Wendy Simon was preparing for a Liverpool-wide open council Zoom meeting on Friday 4 December, when she got a message asking if she, as the council’s designated deputy, would lead the session. That wasn’t unusual, she’d done it several times before. The reason, however, couldn’t have been more out of the ordinary.
“My phone was on charge upstairs, I went to make a cup of tea and then I came back into the lounge to lock everybody else out and do the meeting and the chief exec said to me: ‘Have you not seen your phone? I need to speak to you.’”
The city’s larger-than-life mayor, Joe Anderson, had been arrested by Merseyside police on suspicion of conspiracy to commit bribery and witness intimidation, alongside four other men from the city as part of an investigation into building and development contracts in Liverpool.
Hit by this controversy at the same time as the number of coronavirus cases in the city was starting to rise exponentially, Simon took over as interim mayor with immediate effect and has been running the city out of the living room of the house she shares with her partner, daughter, son-in-law and two-year-old granddaughter ever since.
Not put off by the long days and occasional sleepless nights, she is bidding to become the first woman to do the role on a more permanent basis, this week launching her candidacy for mayor if local elections go ahead in May. Anderson has denied wrongdoing and is on bail until mid-February, but has said he will not be Labour’s candidate.
“It isn’t something I aspired to do, but as I’ve seen the enormity of what we were facing over the coming months and coming years, I do feel it is important that I put myself forward,” says the softly spoken former social worker. “I am fully aware of the situation we face, and I’m confident of being able to work together with the team to get us through this together and make sure Liverpool comes through this stronger.”
In the lead-up to Christmas, Liverpool’s role in fighting the pandemic was being praised by the government and city leaders alike. A groundbreaking mass test-and-trace system was piloted in the city from the second week of November, identifying hundreds of asymptomatic cases. On 19 November the city region had 189 cases per 100,000 people; by 3 December that number had fallen to 88. However, by 7 January it had rocketed to 1,017 cases per 100,000, with 602 Covid beds occupied, compared with 314 in mid-November.
The crisis has been monumentally difficult for local authorities to cope with, but has highlighted the extent of the work they do and the expertise they have to offer, says Simon.
“Because of the range of services we provide, we’re really at the frontline,” she says. “But as well as it being really intense, it’s been a time when local government has shone.”
Often seen as one of the sharpest thorns in the side of any Conservative government, Liverpool has been cited as a shining example of local and national government collaboration – praise that Anderson likened to a viper showing its teeth.

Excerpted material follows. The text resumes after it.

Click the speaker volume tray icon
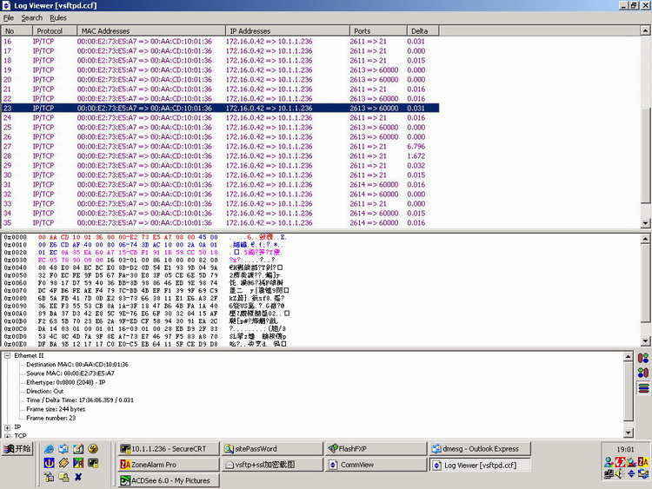The image size is (652, 489). [x=620, y=473]
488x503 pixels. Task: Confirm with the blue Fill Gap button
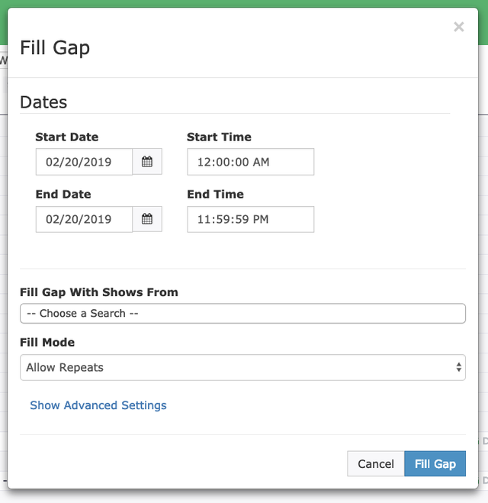click(435, 464)
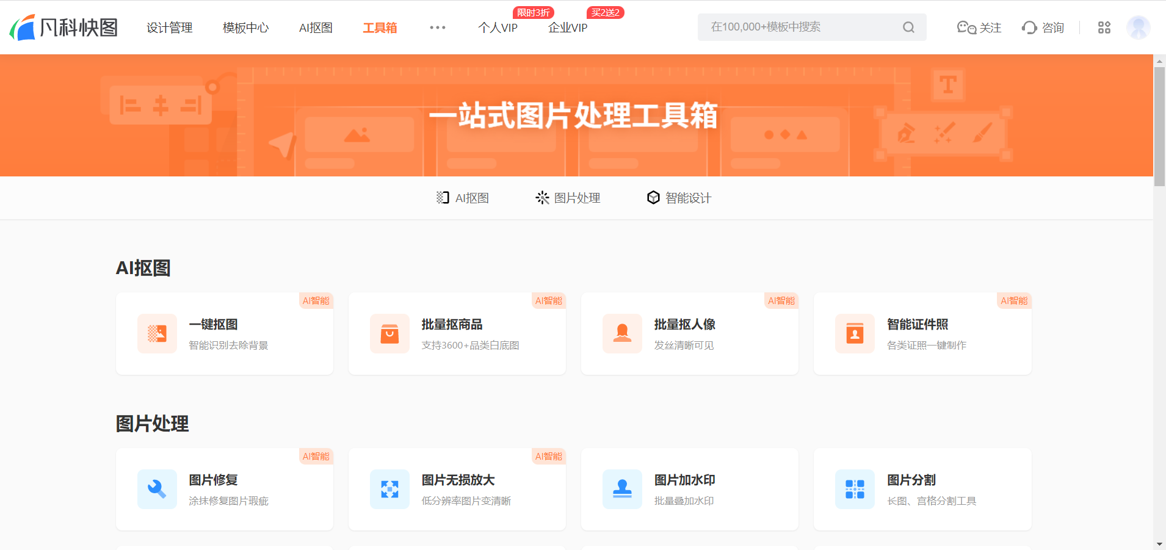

Simon is more pragmatic, pointing out that with only 12% of the council’s funding generated locally, the city has little choice.
“There’s a difference between criticising policies and trying to get the best for your city, between highlighting the unfairness and injustice and actually trying to work to bring about better policies to get support and services into the city,” she says. “That doesn’t mean we need to agree with everything that they do, because we certainly don’t.”
It could be harder for the city to maintain its position in the limelight with the shadow of criminal proceedings hanging over it. While no charges have been made against Anderson, the government has ordered an emergency inspection of the council following the arrests of the mayor and, in 2019, the council’s director of regeneration, Nick Kavanagh.
Simon was first elected to the council in 2007 and has held the tourism brief for a decade as well as working as a senior social worker – a job she resigned from at the end of last month. Seen as an Anderson loyalist over the years, she has insisted she is “her own woman”, adding that the city wants to be as transparent as possible during the corruption inquiry.
People “do still want to talk to us as a city”, she insists, but when pushed she admits the scale of the damage is not yet known. “We can’t begin to believe that it’s not devastating, for the individuals concerned and for the city as a whole,” she says. “We’ll have to assess the impact of that in the weeks and months to come.”
For now, she will continue to slog away in her living room, the door handle of which is fortunately too high for her granddaughter to reach. Despite the scale of the task ahead, she feels “that little bit of hope that you’re moving towards”, and like the city she hopes to serve, says she has to be resilient.
“People are really, really tired. And people have been scared,” she says. “But I think as a city, we still have fantastic opportunities. I think we’re a world-class city, the best city in the world,” she says. “But I would say that, wouldn’t I?”